# Campy or Shimano



## migman (Aug 13, 2008)

Hi all,

New to this forum. I picked up a late 80s(I think - 130mm spacing) Corsa Extra and have been slowly acquiring parts to build it up. I have the following parts to choose from for this frame:

Campy
2006 Centaur group (alloy)
Super Record seatpost
Regal saddle (white)
Nitto bars
Cinelli stem
?? headset
Campy Victory Strada tubular rims
'06 Chorus hubs

Shimano
7700 Dura Ace w/DT shifters and late 80s 105 brake levers (white hoods)
Nitto seatpost
Regal saddle
Nitto bars
DA 7400 stem
600 headset
Ambrosio Nemesis tubular rims
DA 7700 hubs

Any opinions on which way to go? My plan was to go the Campy route, but the excellent Shimano bikes I have seen here have me second guessing. Thanks.


----------



## cyclevt (Aug 6, 2004)

*Sram!*

The stuff works great and feel wonderful.

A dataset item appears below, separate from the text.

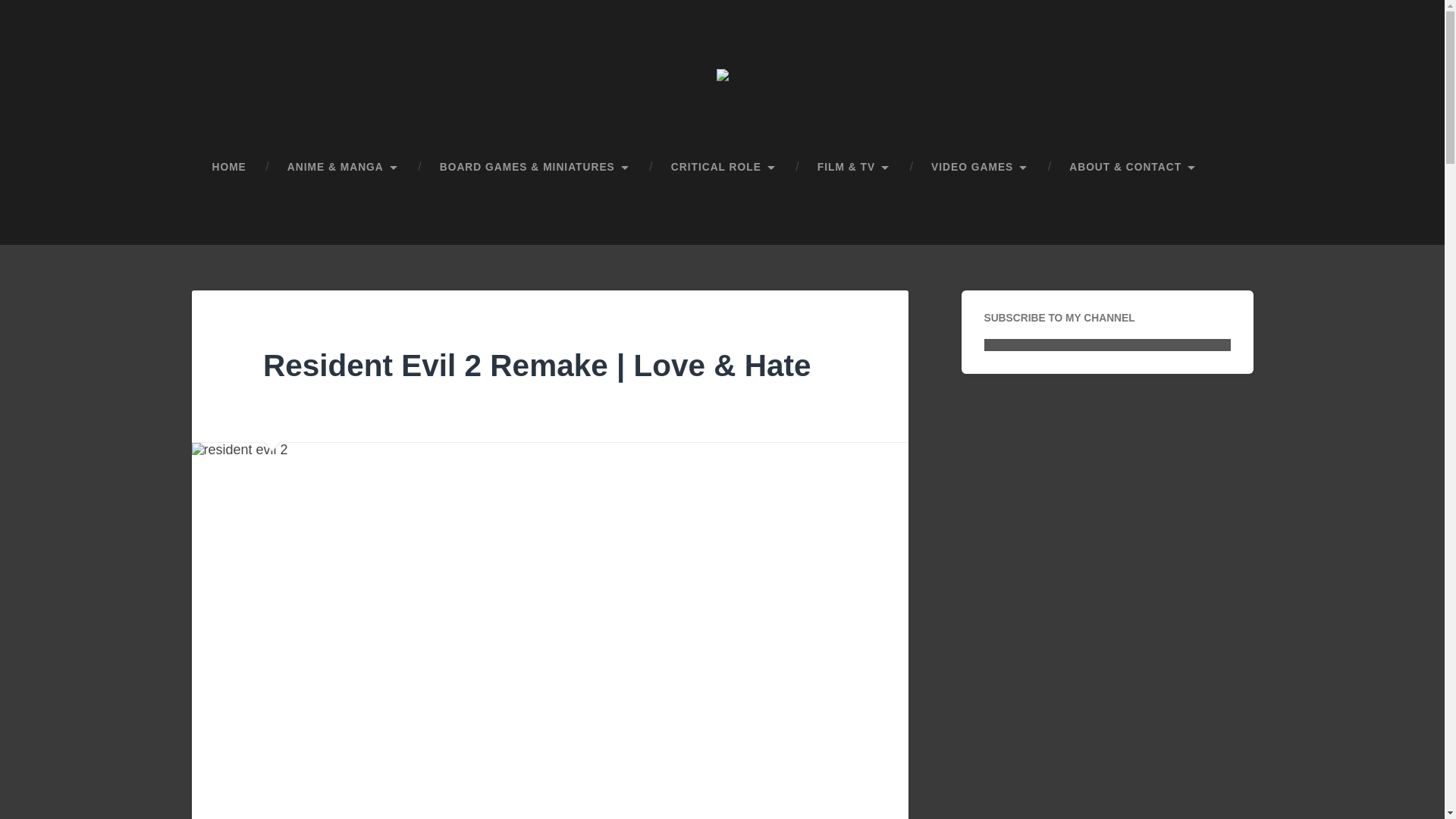
CRITICAL ROLE (723, 167)
VIDEO GAMES (979, 167)
HOME (228, 167)
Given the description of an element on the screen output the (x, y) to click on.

I have a Merckx MXM with SRAM Force... nice combo.


----------



## chas0039 (Jun 26, 2007)

After 22 years of Shimano, I have switched to Campy and have no regrets. One of the best parts is how Campy quality pervades the entire product line, with the differences being in finish and weight.


----------



## raymonda (Jan 31, 2007)

Late 80's there was no such thing as a 130 spacing. Therefore, the rear triangle was spread to fit 130.

That being said, if it is a Slurppy then you need to go with Dura Ace and down tube shifters, since that is what they rode. If it is anything else go with Campy.


----------



## migman (Aug 13, 2008)

I am uncertain of the year but my frame looks exactly like the one on the far left of this catalog page except the seatstays are like the other three.

https://www.bulgier.net/pics/bike/Catalogs/eddy_merckx3/4.jpg


----------



## raymonda (Jan 31, 2007)

Nice! I would go with a Retro-neuvou look. Build it up with Campy!


----------



## kjmunc (Sep 19, 2005)

Go w/Campy......and sell me your DA hubs/Nemesis tubulars!! ;-)

Can't go wrong either way, but I am slowly compiling Record parts to make the jump from Shimano to Campy on my Merckx too. A little change never hurt anybody!


----------